Bluttat von Winnenden Vater des Amokläufers besitzt 15 Waffen
Hamburg - Thomas hat als Kind häufig mit dem Amokläufer gespielt. Der 19-Jährige, der seinen richtigen Namen nicht veröffentlicht sehen möchte, wohnt in der Nachbarschaft von Tim K. Jenem 17-Jährigen, der am heutigen Mittwoch ganz Deutschland schockiert hat - durch seinen Amoklauf an der Albertville-Realschule im baden-württembergischen Winnenden und später im nahen Wendlingen.

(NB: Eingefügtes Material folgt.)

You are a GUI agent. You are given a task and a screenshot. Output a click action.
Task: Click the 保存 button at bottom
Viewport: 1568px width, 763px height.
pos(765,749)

In den vergangenen Jahren habe er wenig mit Tim zu tun gehabt, sagte Thomas. Tim K. sei "ziemlich eigen" geworden. Ein ganzes Arsenal von Luftdruckwaffen habe der in seinem Zimmer gelagert. Der 19-Jährige Michael V., der mit dem Amokläufer Tischtennis spielte, fügte hinzu: "Er hatte Tausende Horrorvideos zu Hause." Andere Schüler bezeichnen Tim als still, "kein Wort" habe der sonst von sich gegeben.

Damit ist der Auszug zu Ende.